上の表から、Windows 7 (ベータ & RC)、Windows Vista、Windows XP、その他に分類して、グラフを作成しました。グラフは下です。
Windows XP は前回調査よりも 5 ポイント減少、Vista は 3 ポイント増加です。XP は減っていはいますが、それでもまだ 61% という高い割合を維持しています。Windows 7 は自作 PC ユーザならもう少し多いと思いましたが、意外とおとなしい結果でした。おそらく Windows 7 をインストールはしてはみたが、それは「主に使用するメインの OS」としてではない、ということなのでしょう。さすがにベータ版をメインに使うのは少数だったということです。 続いて、32 bit 版と 64 bit 版がそれぞれどのくらいの割合で使われているかを集計してみました。Windows XP、Windows Vista、Windows 7 (ベータ & RC) のそれぞれについて割合を算出、さらにそれら 3 種類の総合での割合も算出しました。結果は下のよう。

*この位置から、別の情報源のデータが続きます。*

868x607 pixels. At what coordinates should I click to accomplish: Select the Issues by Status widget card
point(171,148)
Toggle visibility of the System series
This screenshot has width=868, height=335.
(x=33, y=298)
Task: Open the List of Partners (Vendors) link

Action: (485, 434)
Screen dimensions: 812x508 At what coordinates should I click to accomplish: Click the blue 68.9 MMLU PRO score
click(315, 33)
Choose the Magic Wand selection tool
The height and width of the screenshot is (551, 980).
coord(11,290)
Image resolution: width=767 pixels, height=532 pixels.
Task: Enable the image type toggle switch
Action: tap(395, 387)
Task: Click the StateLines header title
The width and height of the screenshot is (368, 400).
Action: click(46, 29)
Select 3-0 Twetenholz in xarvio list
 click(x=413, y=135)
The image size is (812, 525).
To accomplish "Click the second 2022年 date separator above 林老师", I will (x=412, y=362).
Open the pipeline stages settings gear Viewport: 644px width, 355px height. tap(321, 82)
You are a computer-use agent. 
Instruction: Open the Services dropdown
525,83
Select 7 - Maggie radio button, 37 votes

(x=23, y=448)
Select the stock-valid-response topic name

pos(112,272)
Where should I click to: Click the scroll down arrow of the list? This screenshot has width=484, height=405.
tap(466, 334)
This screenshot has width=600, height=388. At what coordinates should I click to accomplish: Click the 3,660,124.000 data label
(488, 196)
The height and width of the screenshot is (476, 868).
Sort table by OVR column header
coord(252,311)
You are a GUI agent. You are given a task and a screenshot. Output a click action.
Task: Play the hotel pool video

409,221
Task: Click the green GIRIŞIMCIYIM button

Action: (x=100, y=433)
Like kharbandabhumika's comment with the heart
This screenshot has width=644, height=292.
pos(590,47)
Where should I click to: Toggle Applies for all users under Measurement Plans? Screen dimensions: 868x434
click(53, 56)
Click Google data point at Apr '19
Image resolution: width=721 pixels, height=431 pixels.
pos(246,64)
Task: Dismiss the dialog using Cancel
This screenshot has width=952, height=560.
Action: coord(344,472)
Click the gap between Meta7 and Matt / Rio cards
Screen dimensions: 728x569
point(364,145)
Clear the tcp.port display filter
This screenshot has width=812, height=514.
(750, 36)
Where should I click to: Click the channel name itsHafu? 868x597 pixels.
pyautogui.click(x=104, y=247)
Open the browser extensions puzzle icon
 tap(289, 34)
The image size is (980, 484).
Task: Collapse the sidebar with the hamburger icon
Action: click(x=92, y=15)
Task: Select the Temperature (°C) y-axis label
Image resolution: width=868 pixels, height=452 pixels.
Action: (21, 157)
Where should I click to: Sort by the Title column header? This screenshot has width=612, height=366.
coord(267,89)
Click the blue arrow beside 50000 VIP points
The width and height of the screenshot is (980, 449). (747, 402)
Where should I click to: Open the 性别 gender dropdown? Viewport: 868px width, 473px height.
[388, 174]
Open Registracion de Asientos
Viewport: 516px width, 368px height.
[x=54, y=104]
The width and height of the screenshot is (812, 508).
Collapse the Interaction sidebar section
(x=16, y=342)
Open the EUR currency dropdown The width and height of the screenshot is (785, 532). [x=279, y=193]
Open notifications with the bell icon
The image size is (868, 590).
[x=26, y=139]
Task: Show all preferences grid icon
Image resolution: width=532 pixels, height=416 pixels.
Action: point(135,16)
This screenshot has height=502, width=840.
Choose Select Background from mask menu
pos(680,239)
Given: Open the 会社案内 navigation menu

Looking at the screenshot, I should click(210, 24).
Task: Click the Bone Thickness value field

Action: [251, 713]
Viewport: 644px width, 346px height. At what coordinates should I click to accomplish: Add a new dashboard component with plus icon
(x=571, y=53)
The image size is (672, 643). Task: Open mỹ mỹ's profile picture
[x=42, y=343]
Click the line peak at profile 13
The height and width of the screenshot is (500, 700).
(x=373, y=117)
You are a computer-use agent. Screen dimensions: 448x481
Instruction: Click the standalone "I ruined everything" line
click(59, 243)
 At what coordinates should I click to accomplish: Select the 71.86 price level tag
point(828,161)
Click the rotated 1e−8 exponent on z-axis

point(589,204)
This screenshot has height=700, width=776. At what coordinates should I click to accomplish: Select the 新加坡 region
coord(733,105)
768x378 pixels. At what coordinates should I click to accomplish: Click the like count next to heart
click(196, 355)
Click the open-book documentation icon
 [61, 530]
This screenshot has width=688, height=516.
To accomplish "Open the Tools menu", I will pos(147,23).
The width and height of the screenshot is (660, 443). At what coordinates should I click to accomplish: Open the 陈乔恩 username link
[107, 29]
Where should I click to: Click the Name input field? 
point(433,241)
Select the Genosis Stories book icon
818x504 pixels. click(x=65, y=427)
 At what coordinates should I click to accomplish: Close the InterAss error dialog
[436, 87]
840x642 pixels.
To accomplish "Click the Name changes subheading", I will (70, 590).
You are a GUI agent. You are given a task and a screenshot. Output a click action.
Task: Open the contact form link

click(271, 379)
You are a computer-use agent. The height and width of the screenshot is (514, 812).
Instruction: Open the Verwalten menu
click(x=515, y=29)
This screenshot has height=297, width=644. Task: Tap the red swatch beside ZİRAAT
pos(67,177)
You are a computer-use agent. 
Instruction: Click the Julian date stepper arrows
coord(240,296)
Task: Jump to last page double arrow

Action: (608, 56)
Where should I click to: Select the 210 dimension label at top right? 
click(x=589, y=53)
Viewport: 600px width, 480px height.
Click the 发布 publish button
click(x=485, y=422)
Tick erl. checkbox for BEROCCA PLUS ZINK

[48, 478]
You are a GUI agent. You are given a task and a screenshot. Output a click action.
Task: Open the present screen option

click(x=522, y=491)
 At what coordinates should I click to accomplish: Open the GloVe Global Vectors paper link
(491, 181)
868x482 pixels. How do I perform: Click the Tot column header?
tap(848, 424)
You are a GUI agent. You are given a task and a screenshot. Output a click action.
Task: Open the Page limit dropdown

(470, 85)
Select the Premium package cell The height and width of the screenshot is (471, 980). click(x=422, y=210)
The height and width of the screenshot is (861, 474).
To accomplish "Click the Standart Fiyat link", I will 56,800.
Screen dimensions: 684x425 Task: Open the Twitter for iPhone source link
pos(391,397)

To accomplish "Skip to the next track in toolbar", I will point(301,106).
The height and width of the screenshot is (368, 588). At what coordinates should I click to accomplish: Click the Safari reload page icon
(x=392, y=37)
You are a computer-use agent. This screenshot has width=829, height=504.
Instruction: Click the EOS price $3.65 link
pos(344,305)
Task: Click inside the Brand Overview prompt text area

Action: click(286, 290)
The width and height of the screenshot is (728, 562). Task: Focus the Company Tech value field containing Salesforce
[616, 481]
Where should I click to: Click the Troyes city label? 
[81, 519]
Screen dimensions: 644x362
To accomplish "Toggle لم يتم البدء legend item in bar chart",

予想はできていましたが、XP よりも Vista、Vista よりも 7 の方が 64 bit 版の割合が高くなっています。XP の 64 bit 版は全体のわずか 2% にとどまっていますが、7 ではなんと半数以上が 64 bit 版を選択しているという結果になっています。 そして前回調査では Vista の割合は 32 bit 版が 73%、64 bit 版が 27% でしたので、今回の Vista の結果では 4 ポイントほど 64 bit 版へ移行が進んだことになります。徐々に 64 bit 版が押していますね。 XP、Vista、7 の総合で算出すると、全体の 12% のユーザが 64 bit 版をメインに使用しています。自作 PC ユーザでさえ 12% なのですから、一般ユーザでは 0-1% しかいないでしょうね! Windows 7 では 64 bit の壁がだいぶ低くなったイメージがあります。ネット上での情報も充実してきましたし、メモリの値段も相変わらず安いままですから。このまま 64 bit 版の Windows が普及していってほしいと思っています。 ところがそうは簡単にいかない面もあります。64 bit 普及に関して最も重要なファクタであると思われる、DRAM メモリについてです。後藤氏のレポートによれば、この先 DRAM の価格は現状維持での「安値安定」が続くとのことです。それは一見よいことのようですが、安い状況が長く続くと、長期的に見て設備投資が減り技術革新が小さくなるそうなのです。また、NAND フラッシュの需要が引き続き上昇しており、ベンダは最新プロセスをまず NAND に割り当て、余った設備 (つまり古いプロセス) で DRAM を製造します。すると、容量増加ペースが今までよりも鈍ってきますよね。従来、半導体チップは 2 年で 2 倍の集積度向上を保ってきたわけですが、以後 DRAM に関してはそれを下回るペースになります。そのことが 64 bit Windows 普及を妨げる原因にならないことを祈っています。 5/28/2009 XP Mode に必要な VT が有効かどうか調べるツールWindows 7 に搭載される機能「Windows XP Mode」は、CPU に仮想化支援機能「Intel VT」または「AMD-V」がないと使えません。しかし現時点では、新しい CPU ならば必ずしも対応しているわけではありません。新しくて、かつ、ある程度高価なものしか対応しません。その上、今までこの機能は、あってもなくてもどうでもよかったこともあって、対応しているかどうかが、スペック表に明記されていないことが多いです。そのため、調べることすら困難でした。 ところが、自分で使用している PC (CPU) が VT 対応しているかどうか、調べるツールが紹介されていました。 Windows 7 の「Windows XP Mode」が利用可能かをチェック「VirtualChecker」(窓の杜) ダウンロードして実行するだけです。実行には管理者権限が必要です。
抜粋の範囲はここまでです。